(Rows from a screen grounding dataset)
# # # #

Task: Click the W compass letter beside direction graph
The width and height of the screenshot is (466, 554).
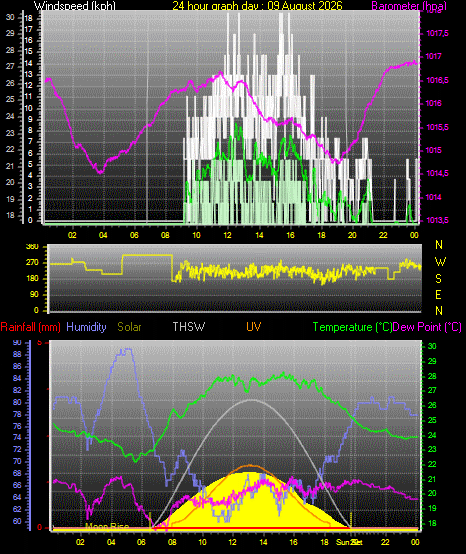Action: click(440, 262)
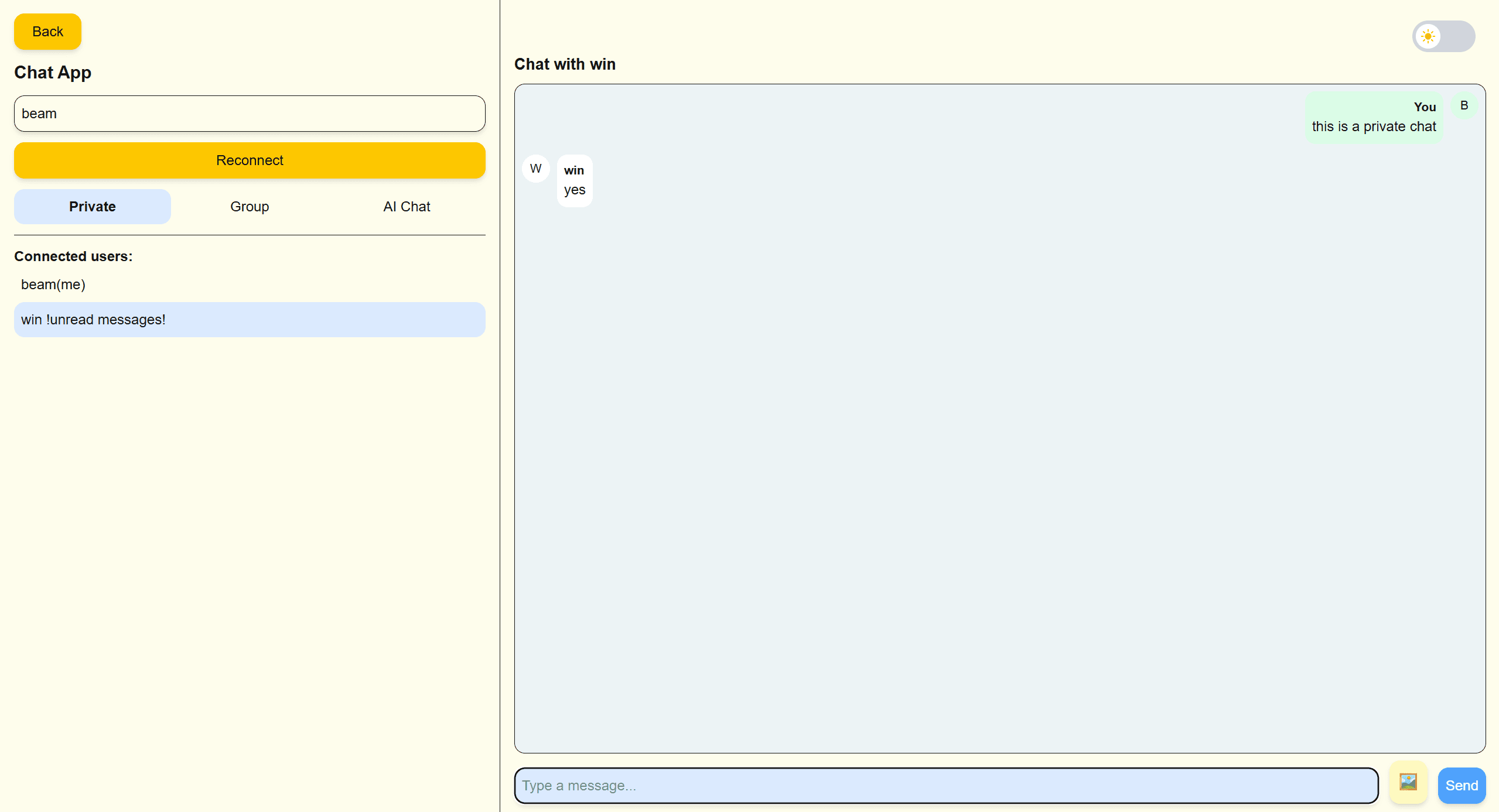Open the Group tab

click(x=250, y=207)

# # # #

**Your task**
Copy out every line of the entries above verbatim, omitting the pictures.

**Solution to the exercise**
Task: Click the W compass letter beside direction graph
The width and height of the screenshot is (466, 554).
Action: click(440, 262)
Open the Group tab

click(x=250, y=207)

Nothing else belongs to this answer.